WORK TO DO
Can you copy every line of the listing below word for word, leaving the pictures out of your answer?

begin MATERIAL PROVIDED

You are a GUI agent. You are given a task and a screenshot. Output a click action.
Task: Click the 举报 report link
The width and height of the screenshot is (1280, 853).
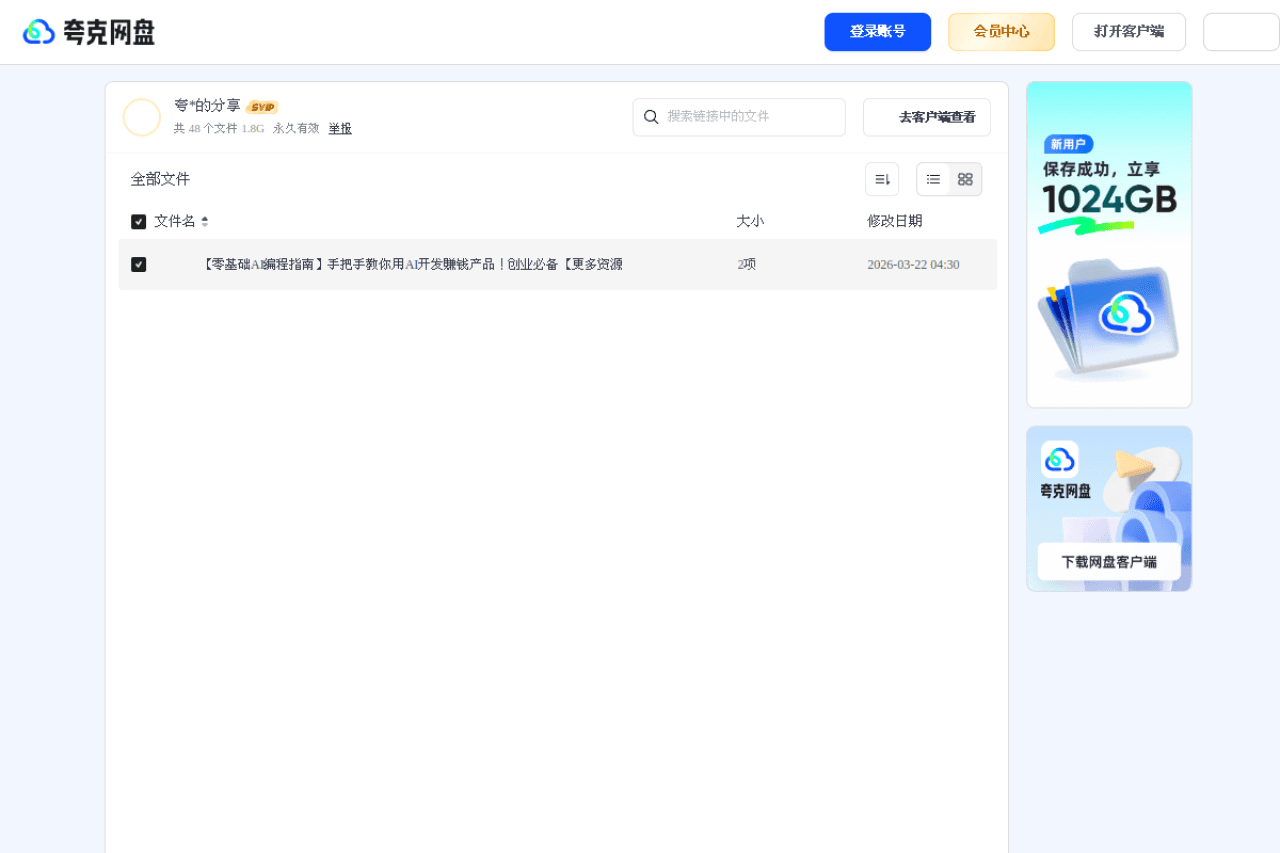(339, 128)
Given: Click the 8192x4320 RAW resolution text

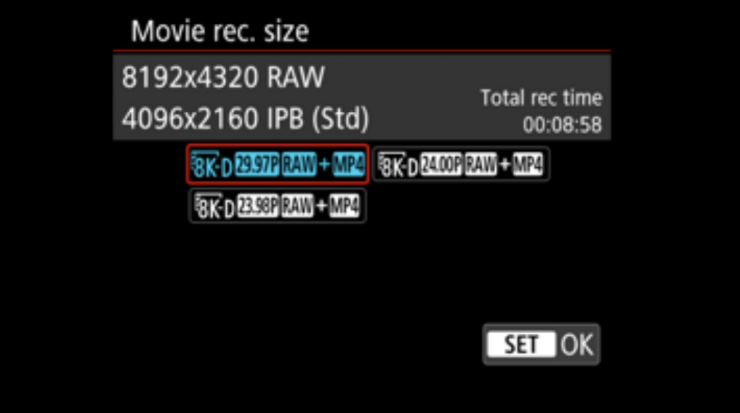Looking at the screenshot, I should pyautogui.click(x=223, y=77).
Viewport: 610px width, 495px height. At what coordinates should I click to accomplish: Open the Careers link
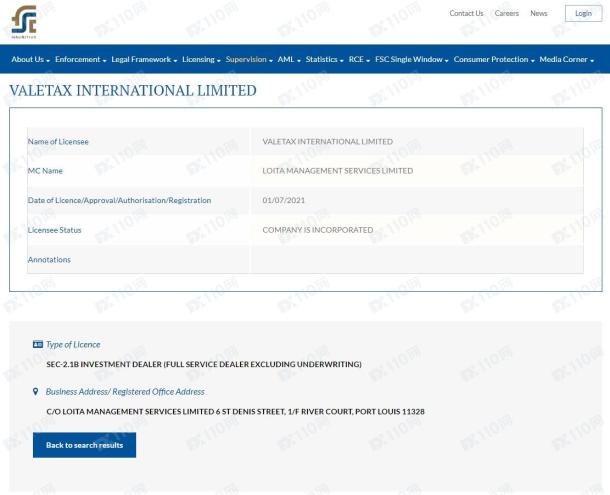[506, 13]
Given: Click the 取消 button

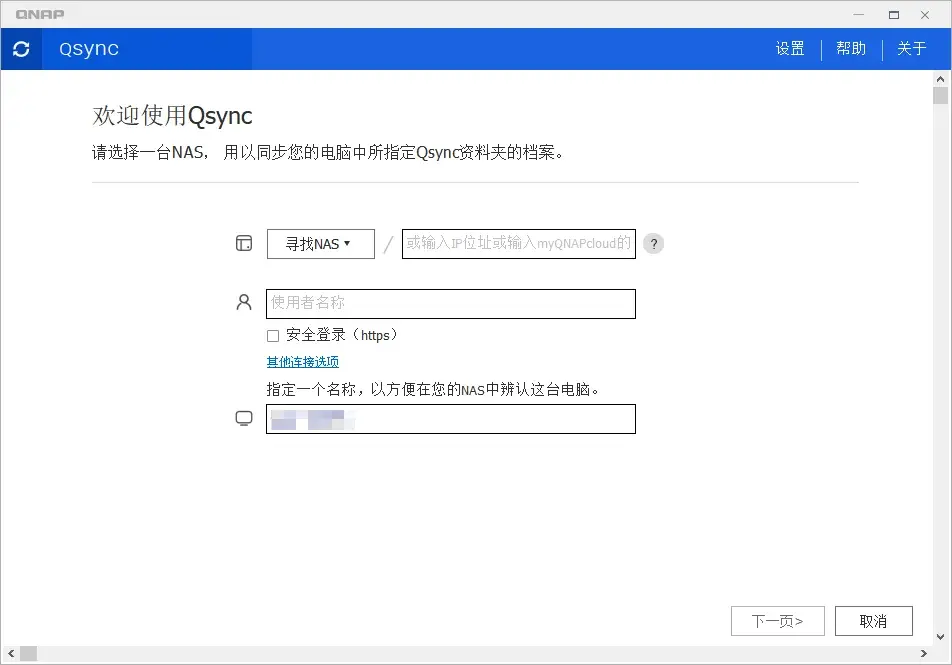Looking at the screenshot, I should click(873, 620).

end MATERIAL PROVIDED

FINISHED EXERCISE
You are a GUI agent. You are given a task and a screenshot. Output a click action.
Task: Click the 举报 report link
The width and height of the screenshot is (1280, 853).
(339, 128)
Given: Click the 8192x4320 RAW resolution text

Looking at the screenshot, I should pyautogui.click(x=223, y=77).
Viewport: 610px width, 495px height. At what coordinates should I click to accomplish: Open the Careers link
[506, 13]
Given: Click the 取消 button

Looking at the screenshot, I should click(873, 620).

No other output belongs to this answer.